Стал Сашка по субботам светские рауты устраивать. Чинно так, по-трезвому, сходились к нему лесорубы да сплавщики – поговорить. Приносили, конечно, с собой, не без того, но – в меру. А Сашка следил: если кто перебирал и начинал бузить, брал он такого человека, как редьку, за голову, выдергивал из-за стола и относил в сугроб. Такой здоровый был. Правда, говоря по совести, сам был не без греха. Любил по пьяному делу душить таксистов и милиционеров. Только подойдет к нему милиционер с каким-нибудь справедливым замечанием, а он его хвать за горло и душит. Ужас!
Потом, когда я стал жить в домике, эти светские рауты по наследству мне достались. Приходили мужики по субботам, сала принесут, картошки, водки – и давай разговоры водить. Один был, Габов по фамилии, всегда начинал одинаково:
– Ты, Епимушка, с виду культурный, а к нам попал. Зачем попал – не знаю. Но раз попал, так скажи…

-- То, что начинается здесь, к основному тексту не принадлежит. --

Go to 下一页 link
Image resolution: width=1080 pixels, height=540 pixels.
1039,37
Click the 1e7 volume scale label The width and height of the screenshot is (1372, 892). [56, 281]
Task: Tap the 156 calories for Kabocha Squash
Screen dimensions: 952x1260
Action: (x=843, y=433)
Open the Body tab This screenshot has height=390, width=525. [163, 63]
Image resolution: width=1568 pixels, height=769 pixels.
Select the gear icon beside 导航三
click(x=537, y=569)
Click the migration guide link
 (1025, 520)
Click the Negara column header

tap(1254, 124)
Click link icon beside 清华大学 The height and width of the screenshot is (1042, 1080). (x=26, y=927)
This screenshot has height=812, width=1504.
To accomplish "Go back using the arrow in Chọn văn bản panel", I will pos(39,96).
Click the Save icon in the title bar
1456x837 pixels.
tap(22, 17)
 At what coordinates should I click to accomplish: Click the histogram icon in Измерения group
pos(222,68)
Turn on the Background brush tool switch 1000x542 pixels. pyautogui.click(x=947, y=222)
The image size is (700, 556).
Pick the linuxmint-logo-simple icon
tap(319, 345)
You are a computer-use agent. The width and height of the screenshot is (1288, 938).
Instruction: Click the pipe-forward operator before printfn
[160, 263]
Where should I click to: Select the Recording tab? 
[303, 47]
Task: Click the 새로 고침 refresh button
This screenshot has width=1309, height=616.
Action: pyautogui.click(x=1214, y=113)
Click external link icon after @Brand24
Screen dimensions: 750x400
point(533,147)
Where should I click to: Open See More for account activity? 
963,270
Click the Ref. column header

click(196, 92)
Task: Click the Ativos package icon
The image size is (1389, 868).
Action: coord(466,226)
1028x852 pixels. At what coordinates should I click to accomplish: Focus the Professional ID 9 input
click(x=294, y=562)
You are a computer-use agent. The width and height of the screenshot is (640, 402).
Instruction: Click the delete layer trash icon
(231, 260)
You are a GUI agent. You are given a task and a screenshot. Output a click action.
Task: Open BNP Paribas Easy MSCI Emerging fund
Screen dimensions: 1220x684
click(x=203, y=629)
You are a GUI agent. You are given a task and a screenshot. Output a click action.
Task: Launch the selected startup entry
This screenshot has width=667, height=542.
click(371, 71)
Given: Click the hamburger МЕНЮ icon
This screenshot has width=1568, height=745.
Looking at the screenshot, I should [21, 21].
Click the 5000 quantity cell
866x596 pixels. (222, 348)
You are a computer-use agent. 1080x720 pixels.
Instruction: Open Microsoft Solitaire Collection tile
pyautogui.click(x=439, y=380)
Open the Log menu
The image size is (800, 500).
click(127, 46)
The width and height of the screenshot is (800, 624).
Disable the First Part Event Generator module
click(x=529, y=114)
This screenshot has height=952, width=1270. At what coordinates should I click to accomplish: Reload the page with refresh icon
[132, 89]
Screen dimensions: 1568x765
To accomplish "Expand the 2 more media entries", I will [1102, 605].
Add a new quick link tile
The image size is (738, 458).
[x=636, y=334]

И я говорил. Среди лесорубов ведь писателей не было, никто и не стучал.
В общем, найти меня в Максаковке было легко. Хотя… Что-то в этом «датском королевстве» стало пробуксовывать. Что именно – мы еще не понимали. Утром мне донесли, что ребята с ордером на обыск заявились к Галке, то есть по месту моей прописки. Услышав мое имя, Галка разразилась истерикой, настучала, что я бросил ее в расцвете жизненного пути, и теперь она знать не знает, где меня искать. Ну, нет – так нет. И ребята сделали вид, что меня не нашли. Хотя я открыто бродил по городу.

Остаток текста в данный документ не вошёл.